» **Text passage**
>> begin

Credit Cards

Chase is Making a Statement

ultimate reward
Written by Dustin

Chase has been making changes to their credit cards and benefits. I think they are sending a very clear message to customers.

Let’s first start off by saying April has not been a great start for us in the points community. It started with the IHG devaluation, followed up by a complete bust by Barclay, and Southwest has made a few negative changes as well. With that said, Chase is making a statement with their actions over the last couple of years.

Chase is Making a Statement

It is not any secret people love Chase credit cards. They offer so much value and Chase knows this. Banks want to emulate Chase, but are always lagging.

Take a look at the Sapphire Reserve, every bank is looking for that “WOW” factor. They want to have the success that Chase had, but haven’t really found a way to copy it.

Chase has the partners people want, that other banks don’t. Add that to a great combination of cards and it’s no reason Ultimate Rewards are probably the top flexible currency on the market.

Slowly Suffocating Churners:

A couple of years ago, Chase introduced that nasty “5/24 rule.”

Why did they do this?

They were tired of unprofitable customers only using them for the bonus. I know I took full advantage of them (I’m not alone). Other banks were trying to stop this as well, but with Chase it was different. You could still game the system and earn those valuable bonuses with other banks. Not with Chase.

Chase, 5 cards or more hard denial. They don’t care. As they shouldn’t, they aren’t stupid and they know what they want in a customer.

People have even changed their application strategy to be eligible for Chase cards. I could go on how crazy I think that is, but that isn’t important now.

I even fell victim to the “5/24” rule once it was released and received my first denial. It wasn’t until my most recent round of cards I attempted another credit card from Chase. I gave up on them, because I was no longer a welcomed customer.

Slowly Tightening Their Hold:

Over the next couple of months/years, Chase started implementing other rules. Further restricting access to their more valuable cards.

Not only did you have to wait 24 months to get the bonus again, but you now could no longer apply for the Sapphire Preferred and Reserve if you currently held one of them. If you had both already awesome, but if you’re new to the game you’re out of luck.

Chase realizes there is no reason to hold both. The only reason you’d open both is for that nice sign up bonus.

If you want a business credit card, be prepared to show some information to get it. A few years back, Chase was more lenient when it came to business cards (in my experience).

These restrictions were just another nail in the Churners coffin.

The IHG Devaluation:

This was one of the more recent changes and after seeing some of the messages floating around Twitter, I felt this really solidified Chase’s long term goals.

Chase was responding to individuals on Twitter saying this was a business decision. Which makes me believe Chase brought IHG to the table and said this needs to change. People weren’t using this card and only kept it around for that $49 “free room.”

Can you blame them? I have 2 of these cards and only keep it for that free night. Many people do that and many bloggers have written about how this card great for this benefit, but not worth daily spending.

Chase isn’t in the game to help you travel for “free.” They want to make money.

With this change, Chase fully understands people will cancel their cards because of this change. I’m on the fence about canceling my card as well.


Chase is ok with this.

They are thinning the gaming herd.

>> end

» **Dataset records**
>> begin

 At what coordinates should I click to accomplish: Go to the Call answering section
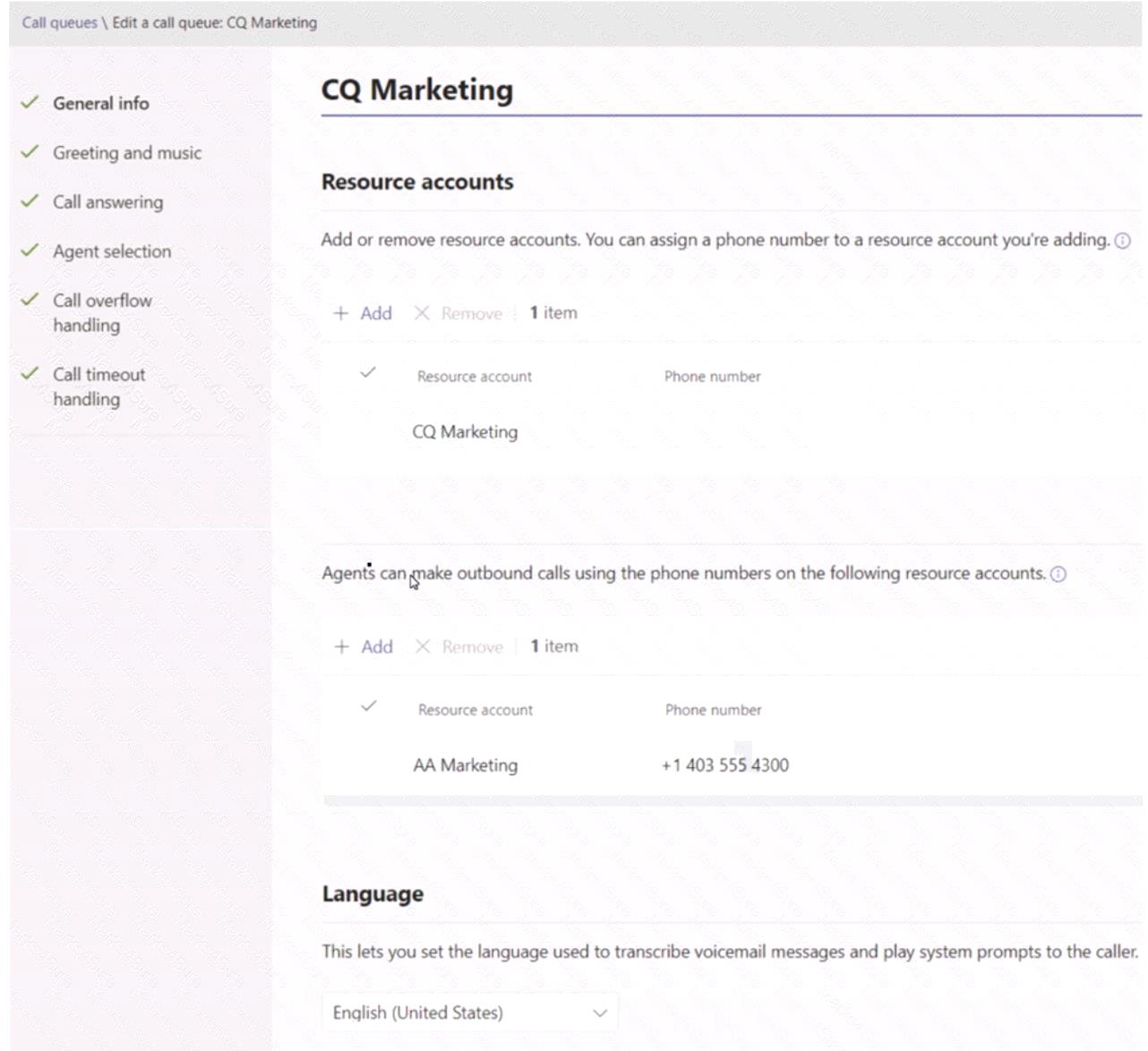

>> end
>> begin

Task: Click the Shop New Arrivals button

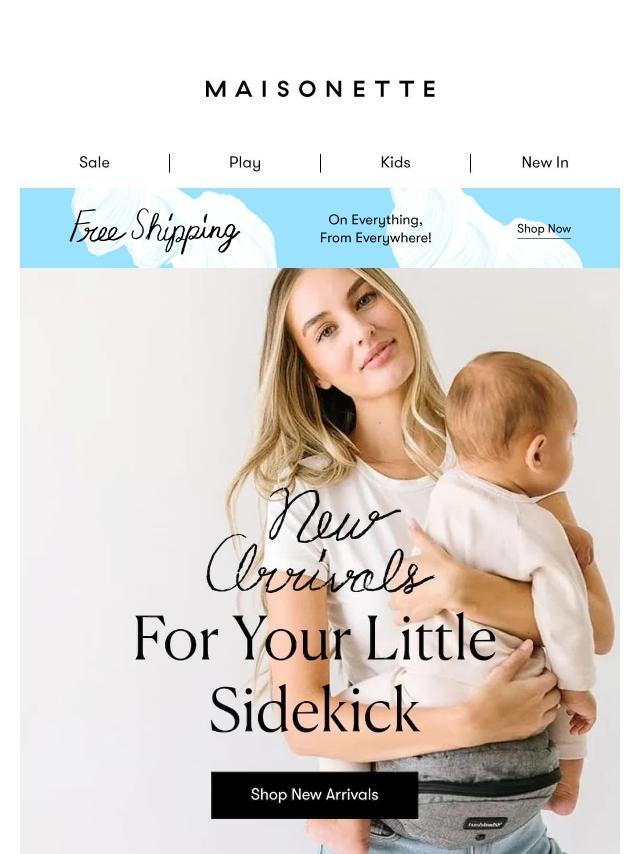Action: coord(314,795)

>> end

Answer these questions from the Chase credit card post above:
(a) What rule did Chase introduce a couple of years ago?
(b) How many months did you have to wait to get the bonus again?
(c) For what "free" benefit did people keep the IHG card around?

(a) The "5/24 rule."
(b) 24 months.
(c) The $49 "free room," a free night.